Я стиснул конек, и его края врезались в мою мозолистую ладонь.
– Если б я знал, если б знал – как я могу сказать тебе то, чего не знаю, будь ты проклят!
– Мы все должны знать коды своих программ – иначе мы никогда не будем свободны. – Сказав это, Давуд повернулся к картине и вздохнул. – Фраваши – большие мастера создавать свои живые картины. Красиво – я всегда любил смотреть, как движутся эти колонии бактерий. Их программы, казалось бы, столь изящны и контролируемы – однако непредсказуемы.
Можно было подумать, что фреска его услышала, а может быть, он просто рассчитал, когда это произнести – так или иначе, в ее центре вспыхнуло скопление звезд. Самой яркой из них была Слава Поэта, а возле этого адского голубого дублета виднелось пятнышко цвета охры, символизирующее планету Кваллар. Затем перспектива переместилась, и планета увеличилась до размера снежного яблока. Давуд с улыбкой посмотрел на меня и достал из складок плаща нож – обоюдоострый, блестящий и смертоносный.
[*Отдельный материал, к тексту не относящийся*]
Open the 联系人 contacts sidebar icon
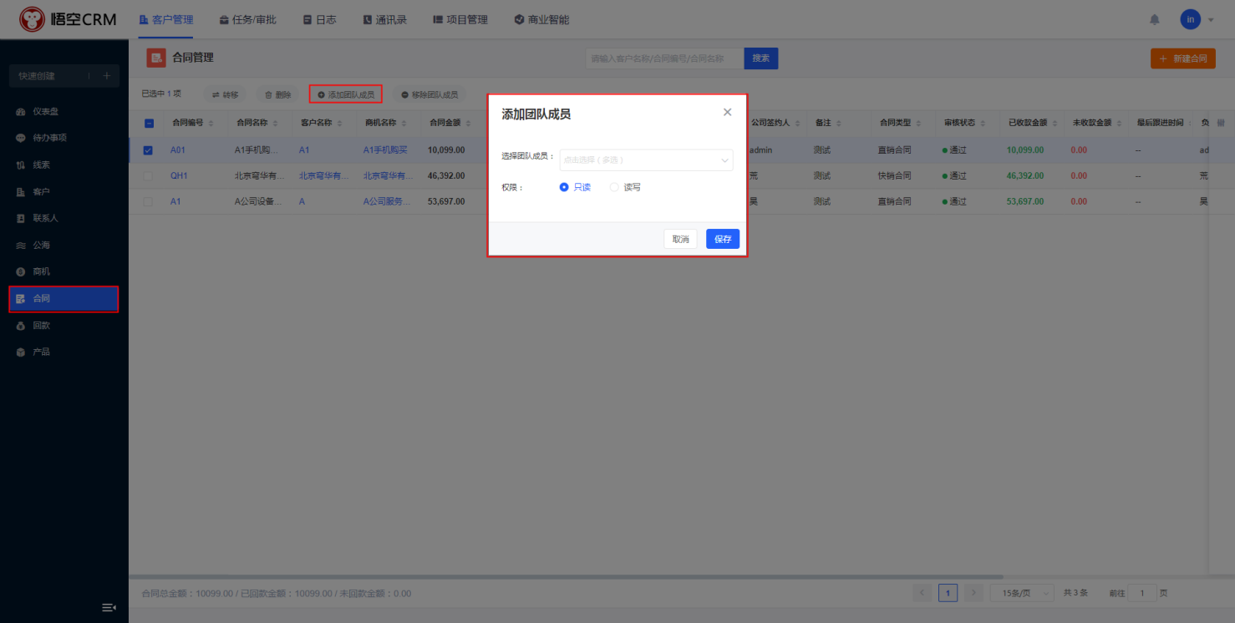This screenshot has width=1235, height=623. 21,219
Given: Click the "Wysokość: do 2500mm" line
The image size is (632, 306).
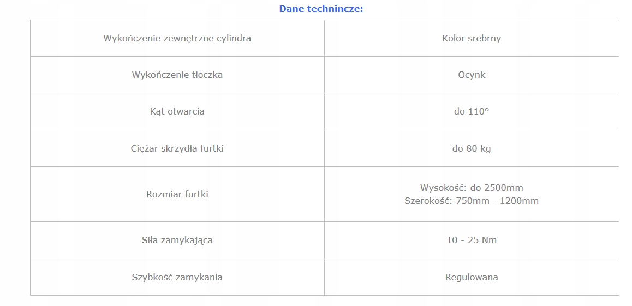Looking at the screenshot, I should click(472, 188).

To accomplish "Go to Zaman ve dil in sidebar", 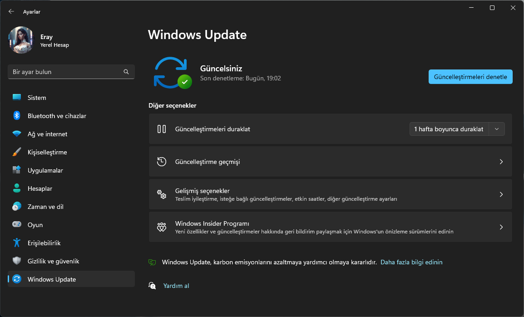I will [45, 207].
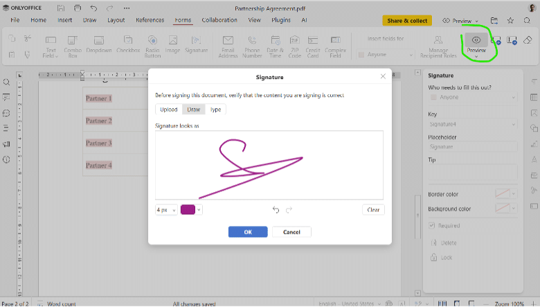Click the Clear button
This screenshot has height=307, width=540.
point(372,210)
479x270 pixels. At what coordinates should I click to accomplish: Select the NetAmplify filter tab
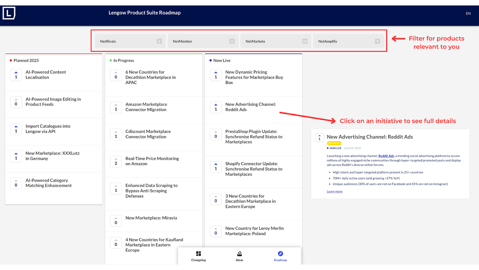point(349,41)
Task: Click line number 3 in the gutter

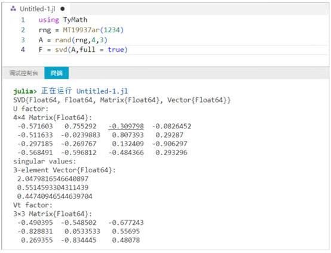Action: pos(23,40)
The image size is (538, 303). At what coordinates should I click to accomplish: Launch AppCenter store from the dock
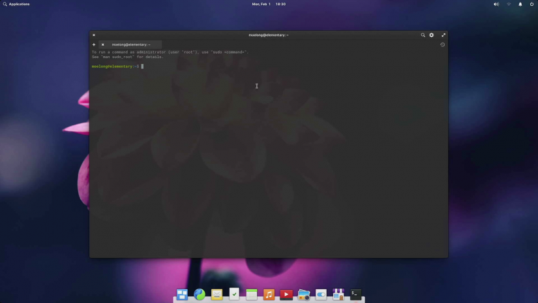(338, 295)
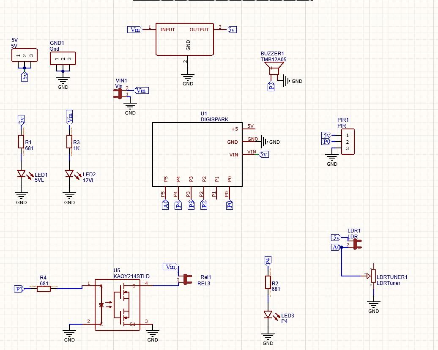
Task: Select the LED1 diode symbol
Action: (x=21, y=173)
– Итак, у меня есть свобода выбора? И я могу бросить этот нож или не бросать – как захочу?
Я вдруг с особенной остротой ощутил перечный аромат масла каны, с невероятной медлительностью сочащийся в мои легкие. Давуд стремительно перешел в замедленное время воина-поэта, и для меня время тоже замедлило ход – иначе я нипочем не уследил бы за Давудом. Держа нож между большим и указательным пальцами, он выбросил руку вперед, и нож, пробив прозрачное покрытие картины, вошел прямо в центр красной сферы Кваллара. Из раны хлынула густая красно-оранжевая эмульсия, окрасив нож жидкой ржавчиной. Затем бурлящий поток стал пульсировать медленнее и остановился совсем. Стынущая лава краски затянула нож вместе с рукоятью – на картине как будто вырос вулканический кратер.
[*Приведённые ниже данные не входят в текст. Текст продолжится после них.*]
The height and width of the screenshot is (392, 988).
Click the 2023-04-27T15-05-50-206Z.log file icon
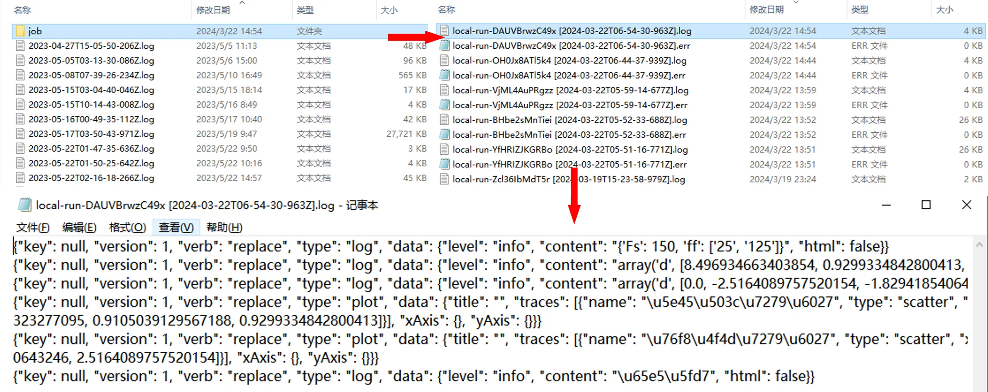pos(20,46)
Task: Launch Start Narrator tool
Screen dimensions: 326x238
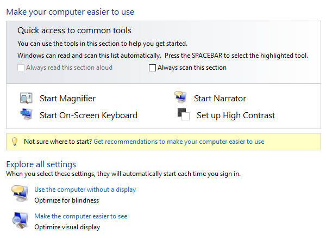Action: point(220,99)
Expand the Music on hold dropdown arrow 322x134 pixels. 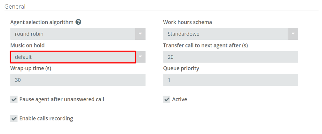[x=140, y=57]
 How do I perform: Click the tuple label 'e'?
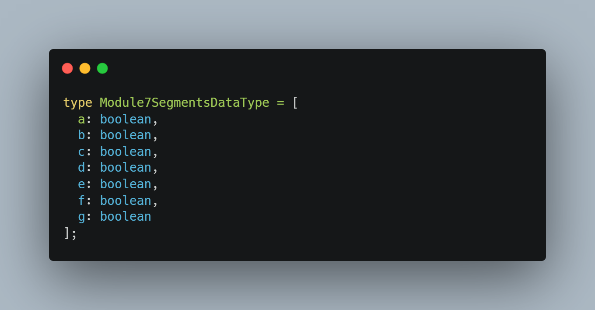point(81,184)
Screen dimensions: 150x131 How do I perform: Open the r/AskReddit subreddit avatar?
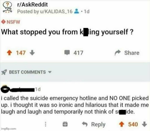pos(7,8)
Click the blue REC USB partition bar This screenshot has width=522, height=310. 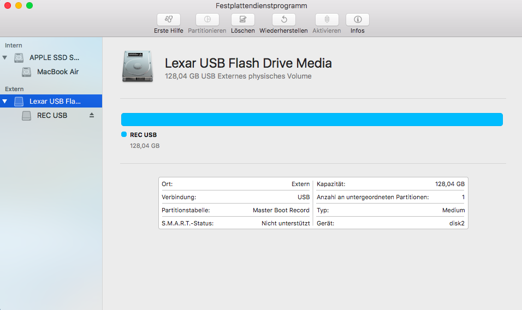tap(311, 120)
– Смотри внимательно, пилот.
Я и без того смотрел во все глаза, в ужасе от подобного вандализма – и до меня стало доходить, что фреска успешно заживляет свою рану. Давуд, каким бы ни было его намерение, не мог причинить ей вреда. Буйные алые и оранжевые тона перестраивались, принимая самые поразительные очертания. Я видел эту фреску много раз, но драму, которая разыгрывалась сейчас перед нами, наблюдал впервые. Из поверхности Кваллара брызнула красная струя и потекла через всю картину. В пути она расплющилась, выросла и стала похожа на двадцатидневный человеческий зародыш. Пройдя через черное пространство, пятно добралось до маленькой желтой звезды, в которой я узнал Даррейн Люс. Рядом вдруг вспыхнуло много звезд, и красное пятно на миг исчезло в потоке света. Между белыми звездами за Даррейн Люс начали множиться круглые красные луны. Они внедрились в хорошо знакомую мне туманность Тверди. Там они начали пульсировать, и красные нити света потянулись из них, соединяя одну луну с другой. Я, конечно, понял, что эти луны изображают мозги – мозг – Тверди, но не мог понять, почему фравашийская фреска намекает (как будто картина способна намекать) на какую-то связь между планетой воинов-поэтов и таинственным происхождением Тверди. Возможно, нож Давуда нарушил что-то в организме картины и никакой связи на самом деле не существовало.
– Так что же управляет программами, пилот?
Я бросился к нему, надеясь его задержать, пока роботы не придут мне на подмогу и не выведут его вон. Но он, когда я смотрел на картину, успел достать из-под плаща дротик-иглу. Я сгреб его и попытался повалить на ковер, но он воткнул свою иглу мне в шею. Игла явно была отравлена, поскольку мускулы у меня тут же оцепенели и я не мог пошевелиться. Он разомкнул мои руки, а я застыл в параличе, не в силах даже глазом моргнуть.